4. The method according to claim 3, wherein the tumor/cancer is selected from the group consisting of liver cancer, gastric cancer, prostate cancer, breast cancer, lung cancer, pancreatic cancer, cervical cancer, endometrial cancer, colorectal cancer, lung cancer, nasopharyngeal cancer, ovarian cancer, skin cancer, esophageal cancer, and brain tumor.

5. A drug or composition for preventing or treating a tumor/cancer, comprising:

the siRNA according to claim 1; or

an expression system configured for expressing the siRNA, wherein the expression system is a short hairpin RNA (shRNA) expression system.

6. The drug or composition according to claim 5, wherein the tumor/cancer is selected from the group consisting of liver cancer, gastric cancer, prostate cancer, breast cancer, lung cancer, pancreatic cancer, cervical cancer, endometrial cancer, colorectal cancer, lung cancer, nasopharyngeal cancer, ovarian cancer, skin cancer, esophageal cancer, and brain tumor.

7. The drug or composition according to claim 5, further comprising:

a pharmaceutically acceptable carrier and/or adjuvant; and/or

active ingredients for preventing or treating the tumor/cancer.

8. The drug or composition according to claim 7, wherein the pharmaceutically acceptable carrier and/or adjuvant comprise(s) a buffering agent, an emulsifying agent, a suspending agent, a stabilizer, a preservative, a physiological salt, an excipient, a filler, a coagulating agent, a conditioner, a surfactant, a diffusing agent, and a defoaming agent.

9. The drug or composition according to claim 7, wherein the active ingredients for preventing or treating the tumor/cancer comprise a chemotherapeutic agent, a radiotherapeutic agent, or an antibody drug.

10. The drug or composition according to claim 5, wherein the drug or composition is in any form selected from the group consisting of a solid, a liquid, a gel, a semiliquid, and an aerosol.

11. The siRNA according to claim 1, wherein 2′-OH in the one or more nucleotides is changed into 2′-methoxy and an oxygen atom of the phosphate is substituted by sulfur; or the sense strand or the antisense strand of the siRNA is added with cholesteryl.
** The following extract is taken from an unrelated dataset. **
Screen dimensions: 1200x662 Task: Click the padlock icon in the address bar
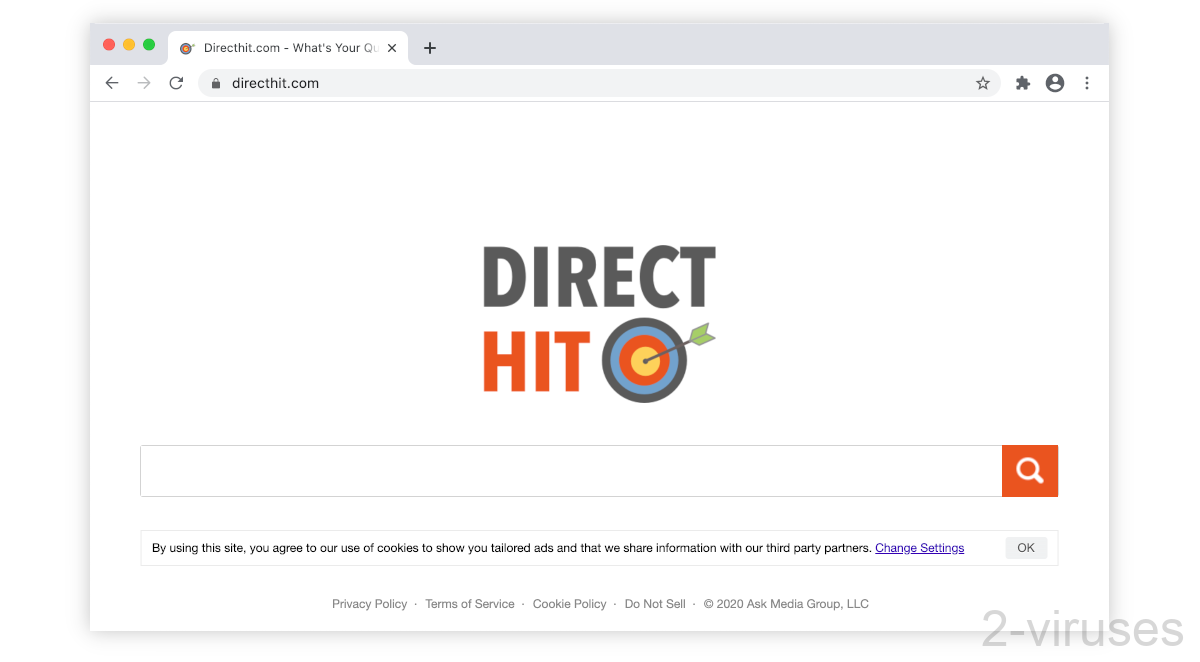tap(215, 83)
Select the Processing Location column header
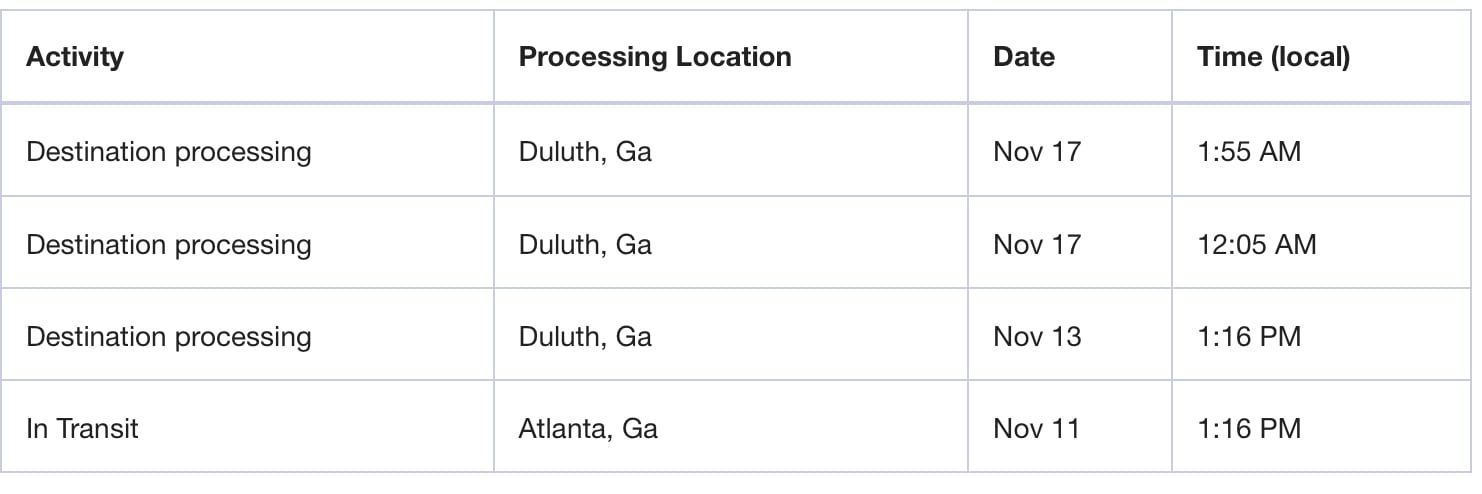This screenshot has height=494, width=1482. click(x=655, y=57)
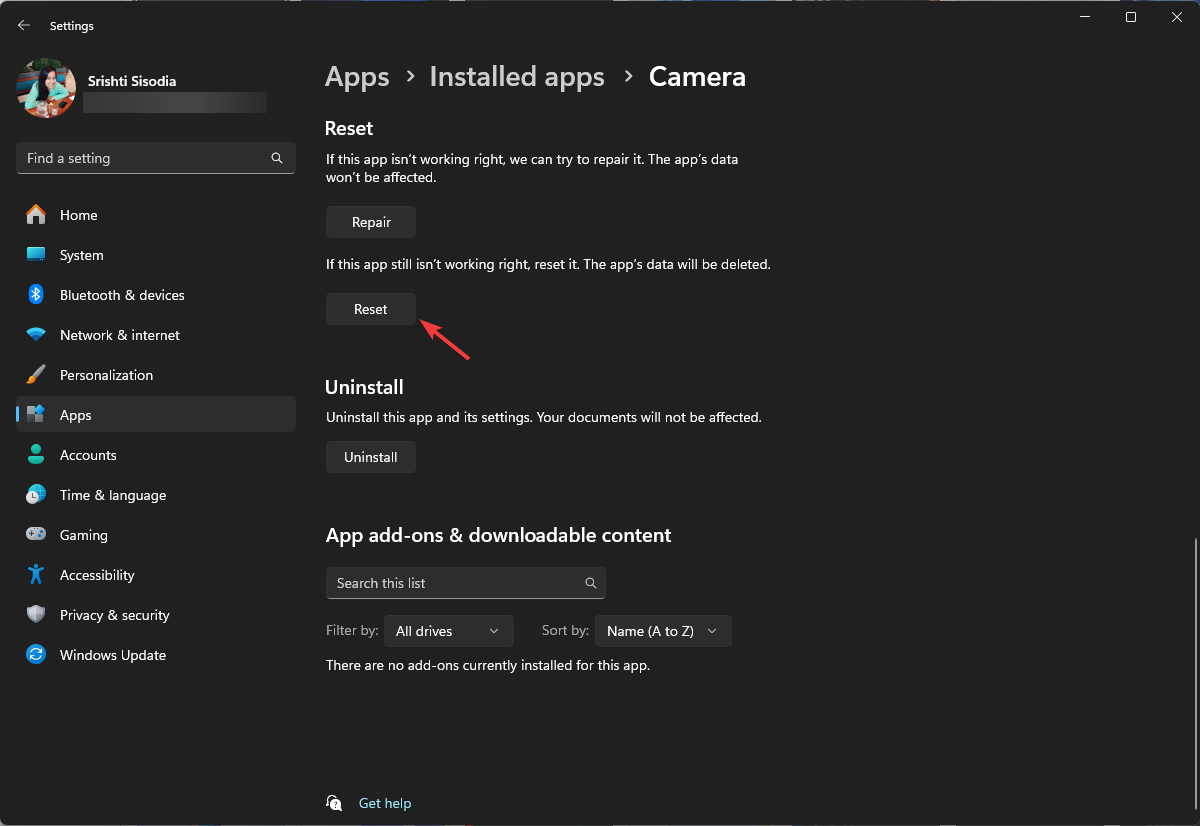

12. The method according to claim 3, wherein two deoxyribonucleotides dT or dN in a single-strand suspension structure are configured to be added to 3′ termini of the sense strand and the antisense strand of the siRNA-1.

13. The drug or composition according to claim 5, wherein two deoxyribonucleotides di or dN in a single-strand suspension structure are configured to be added to 3′ termini of the sense strand and the antisense strand of the siRNA-1.

14. The drug or composition according to claim 6, wherein the drug or composition is in a form selected from the group consisting of a solid, a liquid, a gel, a semiliquid, and an aerosol.

15. The drug or composition according to claim 7, wherein the drug or composition is in a form selected from the group consisting of a solid, a liquid, a gel, a semiliquid, and an aerosol.

16. The drug or composition according to claim 8, wherein the drug or composition is in a form selected from the group consisting of a solid, a liquid, a gel, a semiliquid, and an aerosol.

17. The drug or composition according to claim 9, wherein the drug or composition is in a form selected from the group consisting of a solid, a liquid, a gel, a semiliquid, and an aerosol.